Gleiches gilt, wenn der Vergleich nicht auf Räumung lautet, sondern die Parteien eine Fortsetzung des Mietverhältnisses vereinbaren. Auch insoweit liegt kein Mehrwert vor, da insoweit lediglich eine Einigung über den Räumungsanspruch getroffen wird.[1]

II. Umzugsbeihilfe

Häufig wird im Vergleichswege dem Mieter eine "Umzugsbeihilfe" oder eine "Abfindung" zugesagt, wenn er auszieht. Gegebenenfalls sind diese Zahlungen auch an einen bestimmten Räumungstermin geknüpft, u.U. sogar gestaffelt, so dass der Mieter eine umso höhere Ausgleichszahlung erhält, je früher er räumt.

Diese Vereinbarungen haben in der Regel keinen Mehrwert, da ihnen keine streitige Forderung zugrunde liegt. Vielmehr werden Umzugsbeihilfe und Abfindung dafür gezahlt, dass der Mieter sich bereit erklärt, dem Räumungsverlangen nachzukommen. Die Zahlung soll lediglich die Auszugsbereitschaft des Mieters erhöhen, ist aber selbst kein Streitpunkt.[2]

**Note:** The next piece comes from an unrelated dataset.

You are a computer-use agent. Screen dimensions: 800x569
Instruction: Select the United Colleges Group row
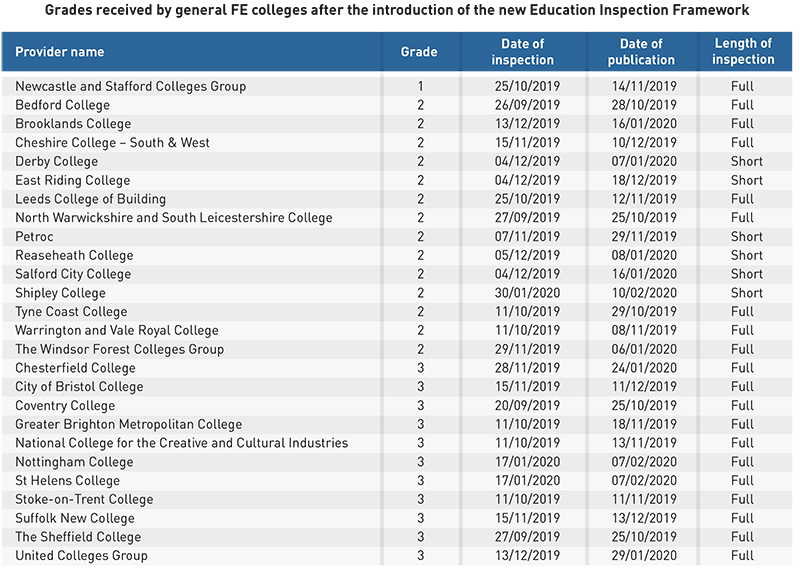pyautogui.click(x=396, y=556)
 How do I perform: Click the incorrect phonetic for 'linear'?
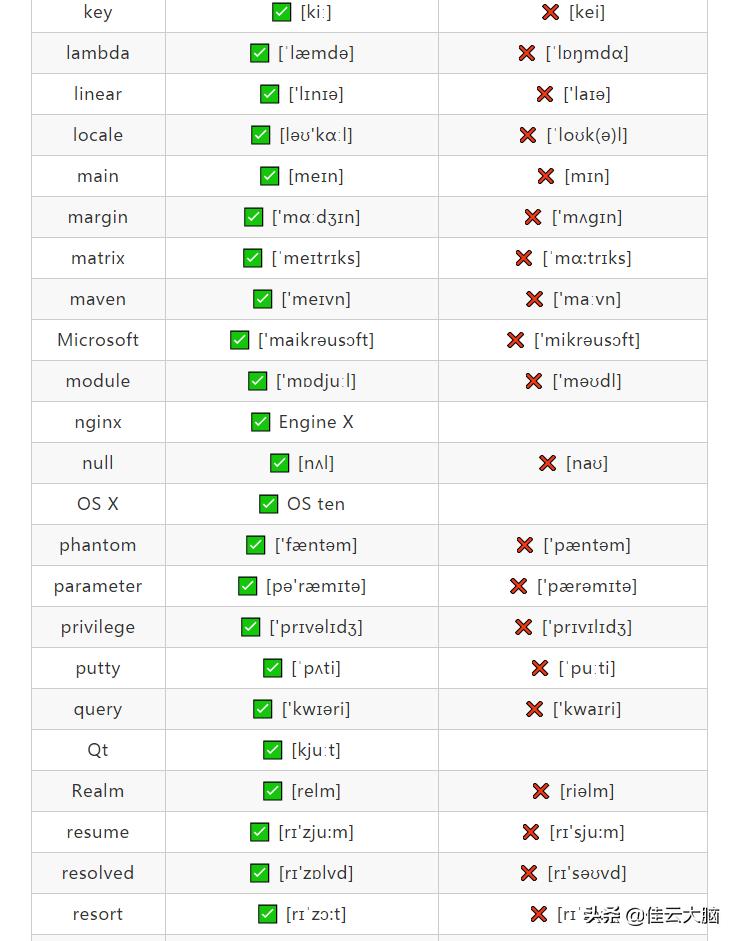(587, 94)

Wird die Umzugsbeihilfe oder die Abfindung dagegen als Gegenleistung zur Abgeltung anderer nicht anhängiger Ansprüche gewährt, dann wirkt sich dies werterhöhend aus. Maßgebend ist dann der Wert des Anspruchs, der durch die Umzugsbeihilfe abgegolten werden soll. So ist eine Abfindung oder Umzugsbeihilfe werterhöhend, wenn sie vereinbart wird

  als Gegenleistung für teilweisen Verzicht auf Räumungsfrist;[3]
  zur Abgeltung eventueller Schadensersatzansprüche wegen Verschlechterung der Mietsache;[4]
  zur Abgeltung eventueller Schadensersatzansprüche wegen unberechtigter Eigenbedarfskündigung.[5]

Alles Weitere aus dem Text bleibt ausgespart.